RE: A Conscious Universe
January 30, 2015 at 8:54 pm
(This post was last modified: January 30, 2015 at 9:00 pm by bennyboy.)
(January 30, 2015 at 8:40 pm)Rhythm Wrote: @Benny.....Our descriptions are acknowledged as abstraction. It all falls apart from the very beginning Benny. Your comments are all very sensible, and very logical - regarding concepts and the limits of concepts. But it appears that there is more to the world than concept, and QM isn't a lifeboat that can save any old thing you toss in it with a wave of the hand - QM is still about "stuff". We use math because our machinery is incapable of perceiving these interactions or expressing them in familiar terms...abstraction is required because it is the only means available to us. I can't see infrared (I have no "infrared qualia", and that should be telling....) so it's a number..because some things can, infrared is present, even though I cant see it. It's useful to have a means with which to describe that. That says something about us, not the nature of reality.Why do you think QM is still about "stuff"? What is a photon, for example, and what does it look like? What shape is it, what volume, and what location? I'd say the minimal requirements for saying "stuff" exists is that you can observe it to have a non-zero size, and a definite location in space and time. A sizeless "thing" is about as real-sounding as an uncreated creator, don't you think?

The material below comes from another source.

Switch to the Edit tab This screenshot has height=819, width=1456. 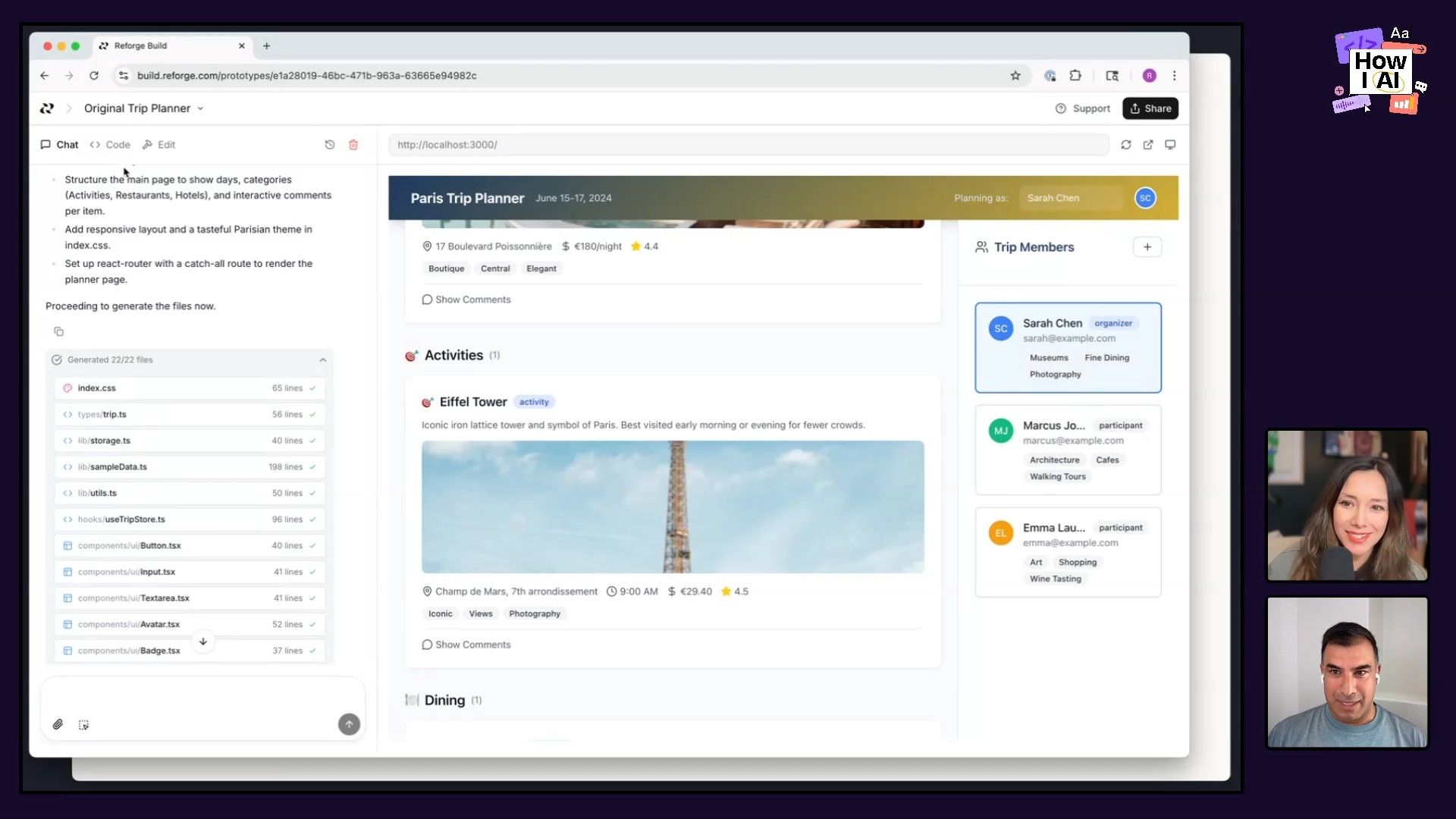tap(158, 145)
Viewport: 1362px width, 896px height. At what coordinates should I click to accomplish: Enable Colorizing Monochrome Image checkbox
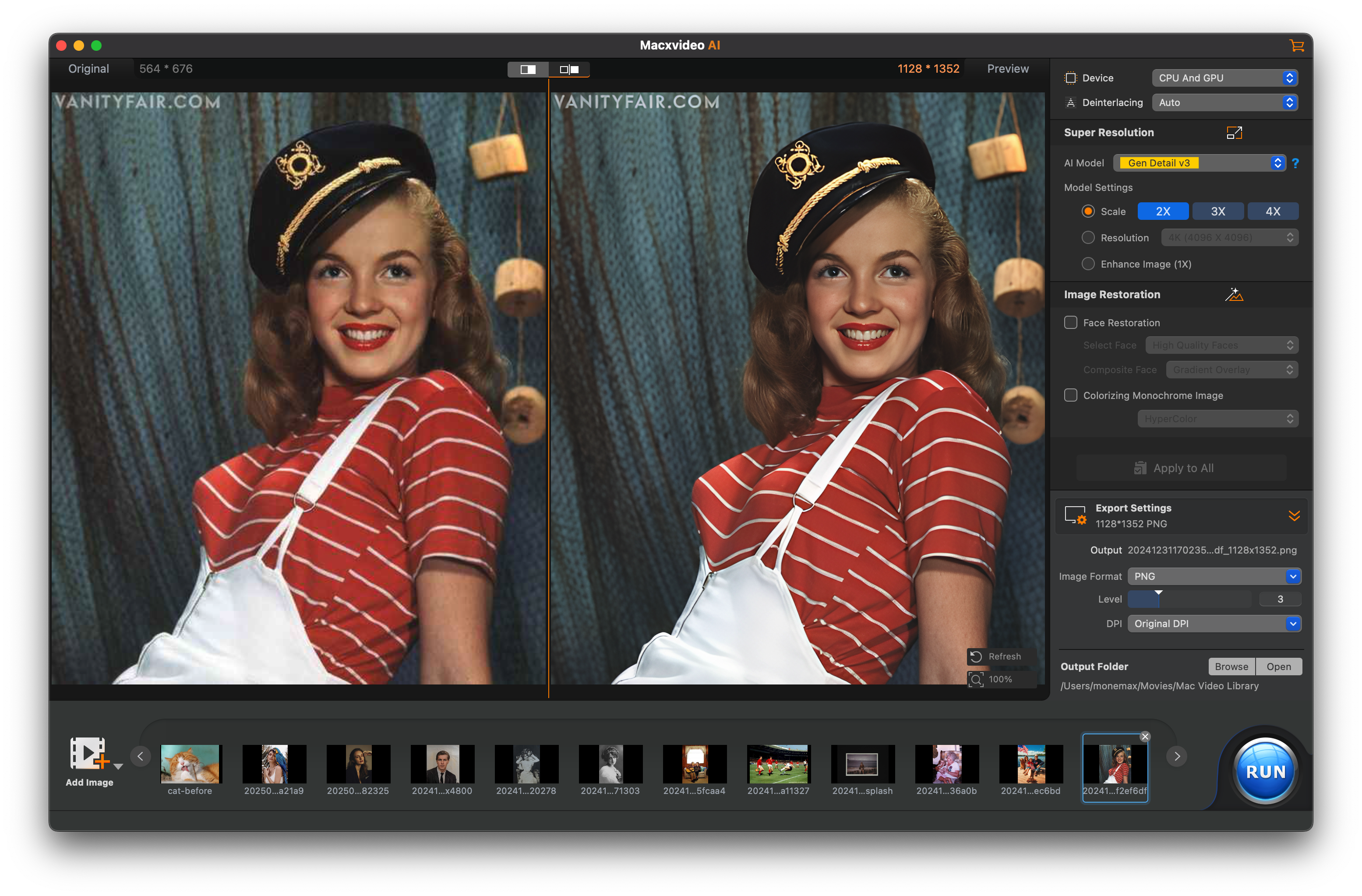[x=1070, y=395]
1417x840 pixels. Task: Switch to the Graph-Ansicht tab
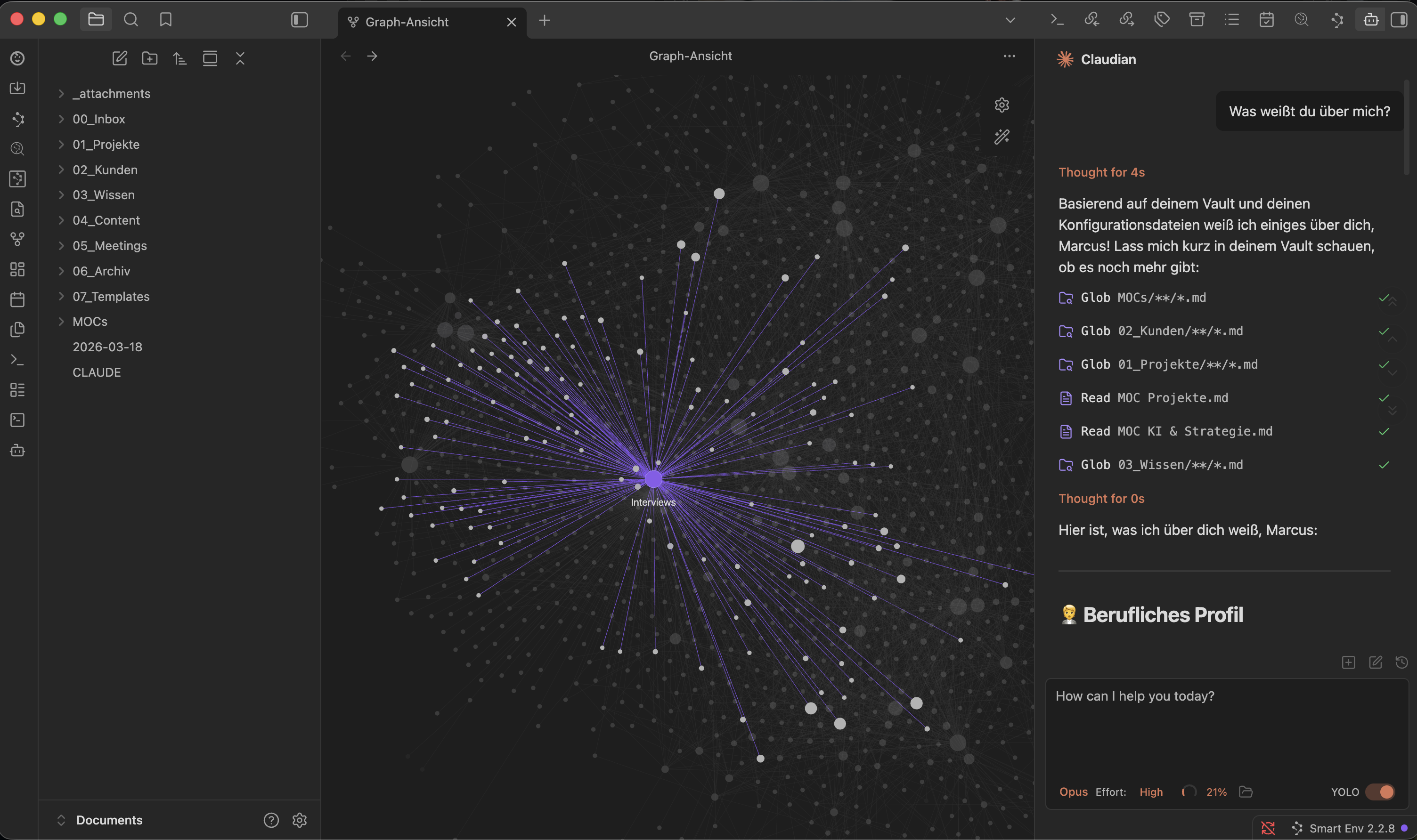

(January 30, 2015 at 8:53 pm)Pickup_shonuff Wrote: "It's math only from here on in" in terms of technological, and therefore, experimental limitations, but it's not as if numbers exist distinct from material objects, allowing ourselves a conception of matter that involves force fields and empty space that jitters.Relationships, including mathematical ones, certainly can exist and be described aside from the "real" things with which we associate them. That's what we do, for example, in computer simulation. Or maybe I misunderstand you?
Anyway, I'm not sure that scientists agree with you on this. For example, what's the location of an electron before you measure it? Does it have a definite location, or is it just a function that resolves at the instant of measurement?